Park could not have picked a finer lead actress than Yeaon-ae Lee, better known for playing less vicious roles in her home country, if he had tried, although her character is the type of role that American actresses like Laura Linney and Julianne Moore would have killed for. She brings all of the viciousness and brutality one might expect from a Park Chanwook anti-hero, but in what almost seems like a dual role, her younger self puts on a sweeter and more innocent fa├žade that is quite a counterpoint to her older and more weathered persona. Still, there is a softer and more feminine aspect to Geum-Ja that makes it easy to understand her inclination towards vengeance.

“Oldboy” fans will be pleasantly surprised seeing that film’s lead, Min-sik Choi, return in the very different role as Lee’s subject of scorn, Mr. Baek. He gives just as memorable a performance in the role of antagonist-turned-victim, with plenty of other familiar faces from Park’s stable of collaborators.

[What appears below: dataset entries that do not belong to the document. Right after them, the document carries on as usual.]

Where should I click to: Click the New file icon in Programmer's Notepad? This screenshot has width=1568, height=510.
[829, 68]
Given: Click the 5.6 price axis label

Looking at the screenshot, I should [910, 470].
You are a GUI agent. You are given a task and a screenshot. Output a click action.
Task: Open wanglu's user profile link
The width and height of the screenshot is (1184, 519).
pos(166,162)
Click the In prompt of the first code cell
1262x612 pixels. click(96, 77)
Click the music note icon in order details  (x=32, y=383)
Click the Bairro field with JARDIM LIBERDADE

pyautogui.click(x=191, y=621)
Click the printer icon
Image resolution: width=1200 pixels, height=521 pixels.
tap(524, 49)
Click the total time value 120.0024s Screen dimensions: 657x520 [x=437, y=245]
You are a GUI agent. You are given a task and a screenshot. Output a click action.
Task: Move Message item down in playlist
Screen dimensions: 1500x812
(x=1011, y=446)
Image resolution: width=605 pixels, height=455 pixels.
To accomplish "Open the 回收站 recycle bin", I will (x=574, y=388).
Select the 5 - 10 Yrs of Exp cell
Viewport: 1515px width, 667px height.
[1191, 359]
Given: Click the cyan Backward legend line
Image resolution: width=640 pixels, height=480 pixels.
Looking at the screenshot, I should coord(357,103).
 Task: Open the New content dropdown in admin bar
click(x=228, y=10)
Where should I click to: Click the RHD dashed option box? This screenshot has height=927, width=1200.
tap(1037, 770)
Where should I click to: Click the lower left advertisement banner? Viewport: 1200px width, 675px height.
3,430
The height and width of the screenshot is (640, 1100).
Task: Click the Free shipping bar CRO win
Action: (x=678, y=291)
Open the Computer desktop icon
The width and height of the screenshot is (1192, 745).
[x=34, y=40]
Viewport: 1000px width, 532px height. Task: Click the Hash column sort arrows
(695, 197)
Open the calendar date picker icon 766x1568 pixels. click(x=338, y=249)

Without wanting to give anything away, it’s hard to talk about Lee’s dramatic method of revenge, getting the families of Baek’s young victims into the act. Park Chanwook fans certainly won’t be surprised or disappointed, though others might be shocked or disturbed. The epilogue that follows is a bit of a letdown, lessening the impact of what happened previously and overstaying the film’s welcome. Certainly, the movie would have been helped greatly with a bit of reediting to make the film seem less disjointed.

The Bottom Line:
Needless to say, Park Chanwook may forever be an acquired taste, though there’s a certain charm to “Lady Vengeance” that enriches with age. As with his past films, “Lady Vengeance” is probably like nothing you’ve seen before, but as always, you’d have to be pretty sick and twisted to really get off on it.